If we encountered the above situation when porting, we would usually either reorder things so that the addWidget
calls happens first rather than last, or write it as such:
auto wPtr = std::make_unique<Widget>(...);
auto w = wPtr.get();
...
container->addWidget(std::move(w));
WTemplate
similarly has a bindWidget
that returns a raw (non-owning) pointer, and a bindNew
. The layouts also have addWidget
functions that return a raw pointer.
Enums¶
In Wt 4 we changed most enums to scoped enums (enum class
).

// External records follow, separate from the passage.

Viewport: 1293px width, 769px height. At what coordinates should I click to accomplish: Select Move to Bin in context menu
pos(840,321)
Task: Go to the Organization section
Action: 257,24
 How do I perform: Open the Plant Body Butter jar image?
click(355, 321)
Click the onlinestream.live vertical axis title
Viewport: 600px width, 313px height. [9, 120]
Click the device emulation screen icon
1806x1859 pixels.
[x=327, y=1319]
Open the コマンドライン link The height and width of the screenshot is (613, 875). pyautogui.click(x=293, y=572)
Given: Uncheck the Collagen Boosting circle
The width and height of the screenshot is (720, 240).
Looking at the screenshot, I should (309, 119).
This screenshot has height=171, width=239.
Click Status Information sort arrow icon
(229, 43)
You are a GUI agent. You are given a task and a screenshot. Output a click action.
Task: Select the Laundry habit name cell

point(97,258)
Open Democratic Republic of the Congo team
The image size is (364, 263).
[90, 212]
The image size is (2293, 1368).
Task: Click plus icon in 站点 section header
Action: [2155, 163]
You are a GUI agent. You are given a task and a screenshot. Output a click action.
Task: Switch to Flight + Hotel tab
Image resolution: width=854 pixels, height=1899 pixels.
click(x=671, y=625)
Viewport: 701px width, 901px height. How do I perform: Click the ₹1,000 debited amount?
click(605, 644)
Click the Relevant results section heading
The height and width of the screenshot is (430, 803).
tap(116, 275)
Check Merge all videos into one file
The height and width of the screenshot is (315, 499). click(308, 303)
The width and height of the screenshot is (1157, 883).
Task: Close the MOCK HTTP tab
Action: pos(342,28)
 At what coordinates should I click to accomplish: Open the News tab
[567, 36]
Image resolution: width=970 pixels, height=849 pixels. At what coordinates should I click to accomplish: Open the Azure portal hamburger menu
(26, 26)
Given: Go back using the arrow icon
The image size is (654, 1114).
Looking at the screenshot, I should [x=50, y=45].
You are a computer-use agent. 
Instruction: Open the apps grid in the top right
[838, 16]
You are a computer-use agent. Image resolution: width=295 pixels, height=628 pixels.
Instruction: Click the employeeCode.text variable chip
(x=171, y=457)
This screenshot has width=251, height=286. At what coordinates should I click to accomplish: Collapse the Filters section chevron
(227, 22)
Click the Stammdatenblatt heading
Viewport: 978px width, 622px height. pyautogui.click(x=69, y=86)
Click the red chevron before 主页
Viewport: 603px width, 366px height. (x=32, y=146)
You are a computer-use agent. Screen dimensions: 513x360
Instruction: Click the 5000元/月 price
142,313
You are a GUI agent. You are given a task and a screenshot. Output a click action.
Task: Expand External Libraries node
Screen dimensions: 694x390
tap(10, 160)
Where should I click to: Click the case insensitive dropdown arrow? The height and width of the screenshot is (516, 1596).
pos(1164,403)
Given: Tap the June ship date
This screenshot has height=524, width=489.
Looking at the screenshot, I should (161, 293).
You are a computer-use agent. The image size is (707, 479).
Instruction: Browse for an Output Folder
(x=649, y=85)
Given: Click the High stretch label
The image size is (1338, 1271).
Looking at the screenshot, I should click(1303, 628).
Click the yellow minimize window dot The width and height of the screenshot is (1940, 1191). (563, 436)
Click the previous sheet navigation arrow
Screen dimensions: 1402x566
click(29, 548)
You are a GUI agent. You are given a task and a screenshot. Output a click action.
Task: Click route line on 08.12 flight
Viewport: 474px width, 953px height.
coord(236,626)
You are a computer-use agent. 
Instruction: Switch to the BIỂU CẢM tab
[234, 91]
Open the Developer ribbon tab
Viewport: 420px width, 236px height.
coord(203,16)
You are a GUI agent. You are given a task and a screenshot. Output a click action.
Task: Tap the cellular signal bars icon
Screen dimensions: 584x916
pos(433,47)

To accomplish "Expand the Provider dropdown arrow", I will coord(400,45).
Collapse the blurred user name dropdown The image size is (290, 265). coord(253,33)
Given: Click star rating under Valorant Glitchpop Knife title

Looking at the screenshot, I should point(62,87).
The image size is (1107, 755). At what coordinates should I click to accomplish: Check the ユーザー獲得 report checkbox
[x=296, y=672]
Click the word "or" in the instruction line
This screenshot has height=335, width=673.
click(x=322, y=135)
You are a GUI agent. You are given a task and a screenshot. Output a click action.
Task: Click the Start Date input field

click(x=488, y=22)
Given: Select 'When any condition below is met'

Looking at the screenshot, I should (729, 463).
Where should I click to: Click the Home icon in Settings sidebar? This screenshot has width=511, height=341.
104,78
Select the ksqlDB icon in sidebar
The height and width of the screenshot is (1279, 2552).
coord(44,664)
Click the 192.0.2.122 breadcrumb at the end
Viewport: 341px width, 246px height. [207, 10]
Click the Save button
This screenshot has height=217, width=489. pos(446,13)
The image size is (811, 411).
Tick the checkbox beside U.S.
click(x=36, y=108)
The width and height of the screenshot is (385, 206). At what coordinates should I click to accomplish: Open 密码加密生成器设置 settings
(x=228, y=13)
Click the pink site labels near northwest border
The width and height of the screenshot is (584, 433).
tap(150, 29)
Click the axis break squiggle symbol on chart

Many things that were prefixed now no longer use a prefix, and many enums that were in a class's scope have been moved to the namespace, e.g. Wt::WContainerWidget::OverflowAuto
becomes Wt::Overflow::Auto
. The search function in Wt's documentation may help you find the correct substitution.
Your code will likely not compile before you fixed all of these issues. I recommend that you turn on as many compiler warnings as you can. I also recommend using static analysis tools like clang-tidy. This will help you catch common issues like dereferencing unique_ptr
after a move. Once you've resolved compilation errors and warnings you should be most of the way there.